Dabei sein, wenn der ‚Geist der Freiheit’ sich Raum nimmt und angstfrei zu Freiheit und Mündigkeit in Verantwortung ermutigt! Der Schweizer Theologe Kurt Marti beschreibt das so:

Heiliger Geist?
Kein römischer Brunnen,
wo  Wasser sich über Stufen und Schalen
hierarchisch von oben nach unten ergießen.

Heiliger Geist:
Quellen. aufstoßend, aufbrechend
von unten (an der Basis, ja!),
unauffällig, heimlich zunächst, erzwingbar nie.

Und jener weise Pfarrer, der sagte: Meine Arbeit?
Die eines Rutengängers, der die Gemeinde durchstreift,
nach Quellen suchend,
die ohne mein Zutun sprudeln,
über deren Fassung, Nutzung
wir allenfalls dann miteinander beraten.

Sogleich aber fügte der Pfarrer hinzu
(weil er tatsächlich weise war):
‚Fassen‘, ’nutzen‘ – hilfloser, untauglicher Wortkram!

Aufsprudelt der Geist, wo und auch wie er will
und hält sich nicht an Amt und Struktur – dabei sein ist alles.

 Dabei sein, ja,
wenn da, wenn dort von unten auf Quellen springen,
Leben sich rührt.

 Dabei sein, ja,
wenn die gesellige Gottheit
zu raunen, zu reden, zu wirken beginnt.

Dabei sein, ja,
wenn ihr Geist Durst nach Gerechtigkeit weckt,
Mut macht zu eigenem Handeln
und neue Geselligkeit stiftet z.B. mit Flüchtlingen, Verfolgten.

 Dabei sein, ja:
nicht beiseite treten, nicht weglaufen,
der Angst nicht nachgeben, kein Hindernis werden,
offen bleiben – ‚Den Geist dämpfet nicht’ (1.Thessalonicher 5,19)

Aus Kurt Marti, ‚Die gesellige Gottheit‘


Die von den ‚Neuen Atheisten’ geforderte ‚atheistische Perspektive’ würde zu einer neuen ‚Geist-Offensive’. Menschen würden mutiger und glücklicher!

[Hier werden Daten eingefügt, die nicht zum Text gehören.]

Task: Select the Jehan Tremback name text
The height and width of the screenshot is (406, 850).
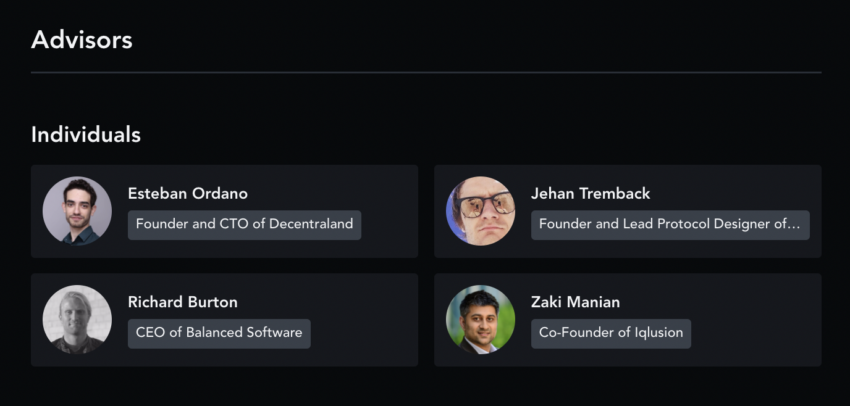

Wenn der ‚Heilige Geist‘ über die Menschen kommt,  führt er sie zusammen und ermöglicht  ‚hörende‘ Gemeinschaft, die offen ist für alle Suchenden und Fragenden.

Es entsteht eine Gemeinschaft, die aus ihrer Enge ausbricht und zum durchdringenden ‚Sauerteig‘ wird. Da gibt es keine Manipulation, keine Bevormundung, sondern selbst verantwort-liches Handeln in Bindung an den kräftigenden und ermutigenden ‚Geist‘. Dieser Geist wirkt vielleicht auch, wenn sich die ‚Neuen Atheisten‘ zum kritischen Widerstand gegen religiöse Bevormundung versammeln!? Von diesem Geist bewegt grüße ich Euch ‚pfingstlich‘!